Acórdão de 2º Grau

Empréstimo consignado 0801497-76.2019.8.18.0065


Ementa

APELAÇÃO CÍVEL. PROCESSUAL CIVIL. AÇÃO DECLARATÓRIA DE NULIDADE/INEXISTÊNCIA DE RELAÇÃO CONTRATUAL C/C REPETIÇÃO DE INDÉBITO E INDENIZAÇÃO POR DANOS MORAIS. RELAÇÃO CONSUMERISTA. PARTE ANALFABETA. CONTRATO DE MÚTUO NÃO CUMPRIU OS REQUISITOS LEGAIS. AUSÊNCIA DE COMPROVAÇÃO VÁLIDA DA TRANSFERÊNCIA DOS VALORES. RESTITUIÇÃO EM DOBRO DOS VALORES DESCONTADOS DO BENEFÍCIO PREVIDENCIÁRIO. DANOS MORAIS DEVIDOS. RECURSO CONHECIDO E NÃO PROVIDO. SENTENÇA MANTIDA. 1. A doutrina e a jurisprudência se consolidaram no sentido de que o negócio jurídico celebrado com pessoa analfabeta só é válido mediante assinatura a rogo e na presença de duas testemunhas, de forma que a ausência de referida exigência, por ser essencial para a validade da avença, leva à nulidade do negócio jurídico, nos termos do art. 166, V, do CC. O contrato objeto da lide não cumpriu os requisitos legais, o que impõe a sua nulidade. 2. O ônus da prova da contratação válida, bem como da entrega dos valores supostamente contratados é do Banco Réu, ora Apelante, tendo em vista a regra da inversão do ônus da prova prevista no art. 14, §3º, do CDC, que se aplica ope legis. 3. É devida a restituição em dobro, vez que caracterizada a má-fé, na medida em que a instituição financeira autorizou os descontos no benefício previdenciário da parte autora, sem que esta tenha consentido com a contratação e sem que lhe tenha sido efetuado o repasse do dinheiro, que não restaram provados. 4. Danos morais devidos e fixados com base nos parâmetros adotados por esta Corte de Justiça. 5. Apelação conhecida e NÃO provida. Sentença MANTIDA. (TJPI - APELAÇÃO / REMESSA NECESSÁRIA 0801497-76.2019.8.18.0065 - Relator: DIOCLECIO SOUSA DA SILVA - 3ª Câmara Especializada Cível - Data 27/03/2023 )

Acórdão


ÓRGÃO JULGADOR : 3ª Câmara Especializada Cível

APELAÇÃO / REMESSA NECESSÁRIA (1728) No 0801497-76.2019.8.18.0065

Apelante: BANCO PAN S.A.

Advogado: Gilvan Melo Sousa (OAB/CE nº 16.383)

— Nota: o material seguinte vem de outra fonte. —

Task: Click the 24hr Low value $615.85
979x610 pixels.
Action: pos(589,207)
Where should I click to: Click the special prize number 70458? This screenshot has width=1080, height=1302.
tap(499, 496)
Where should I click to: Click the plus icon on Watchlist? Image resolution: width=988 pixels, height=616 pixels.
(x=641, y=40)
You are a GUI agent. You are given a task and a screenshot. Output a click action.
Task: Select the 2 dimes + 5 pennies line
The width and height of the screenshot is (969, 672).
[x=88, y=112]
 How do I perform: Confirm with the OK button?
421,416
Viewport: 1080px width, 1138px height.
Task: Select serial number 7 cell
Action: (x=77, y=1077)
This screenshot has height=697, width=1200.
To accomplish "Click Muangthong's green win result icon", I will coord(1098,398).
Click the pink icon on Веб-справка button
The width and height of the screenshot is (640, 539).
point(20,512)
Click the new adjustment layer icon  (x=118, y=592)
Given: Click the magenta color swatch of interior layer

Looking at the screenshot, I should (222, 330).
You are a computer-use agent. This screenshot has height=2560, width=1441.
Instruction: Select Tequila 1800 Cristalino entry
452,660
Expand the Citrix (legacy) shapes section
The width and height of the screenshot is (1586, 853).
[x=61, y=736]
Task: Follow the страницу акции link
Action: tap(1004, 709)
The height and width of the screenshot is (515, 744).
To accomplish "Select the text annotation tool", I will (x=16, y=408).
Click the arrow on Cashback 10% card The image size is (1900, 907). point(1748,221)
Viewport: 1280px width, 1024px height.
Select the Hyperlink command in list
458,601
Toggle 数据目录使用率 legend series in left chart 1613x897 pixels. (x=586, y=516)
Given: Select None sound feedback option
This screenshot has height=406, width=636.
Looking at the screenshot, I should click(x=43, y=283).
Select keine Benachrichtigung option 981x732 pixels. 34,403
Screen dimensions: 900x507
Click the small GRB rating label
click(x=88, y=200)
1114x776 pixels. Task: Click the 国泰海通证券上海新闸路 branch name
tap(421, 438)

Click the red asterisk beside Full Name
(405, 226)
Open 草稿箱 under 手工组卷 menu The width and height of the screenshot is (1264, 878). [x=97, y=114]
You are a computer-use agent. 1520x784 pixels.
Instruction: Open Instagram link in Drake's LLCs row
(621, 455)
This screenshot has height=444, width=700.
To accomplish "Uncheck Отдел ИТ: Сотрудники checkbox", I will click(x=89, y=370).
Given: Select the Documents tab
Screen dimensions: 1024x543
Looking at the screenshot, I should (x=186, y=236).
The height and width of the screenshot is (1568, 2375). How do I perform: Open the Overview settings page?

Apelado: FRANCISCA SIMIÃO DO NASCIMENTO OLIVEIRA

Advogada: Emmanuelly Almeida Bezerra (OAB/PI nº 17.664)

Relator: Juiz Convocado Dr. Dioclécio Sousa da Silva

 


EMENTA


APELAÇÃO CÍVEL. PROCESSUAL CIVIL. AÇÃO DECLARATÓRIA DE NULIDADE/INEXISTÊNCIA DE RELAÇÃO CONTRATUAL C/C REPETIÇÃO DE INDÉBITO E INDENIZAÇÃO POR DANOS MORAIS. RELAÇÃO CONSUMERISTA. PARTE ANALFABETA. CONTRATO DE MÚTUO NÃO CUMPRIU OS REQUISITOS LEGAIS. AUSÊNCIA DE COMPROVAÇÃO VÁLIDA DA TRANSFERÊNCIA DOS VALORES. RESTITUIÇÃO EM DOBRO DOS VALORES DESCONTADOS DO BENEFÍCIO PREVIDENCIÁRIO. DANOS MORAIS DEVIDOS. RECURSO CONHECIDO E NÃO PROVIDO. SENTENÇA MANTIDA.

1. A doutrina e a jurisprudência se consolidaram no sentido de que o negócio jurídico celebrado com pessoa analfabeta só é válido mediante assinatura a rogo e na presença de duas testemunhas, de forma que a ausência de referida exigência, por ser essencial para a validade da avença, leva à nulidade do negócio jurídico, nos termos do art. 166, V, do CC. O contrato objeto da lide não cumpriu os requisitos legais, o que impõe a sua nulidade.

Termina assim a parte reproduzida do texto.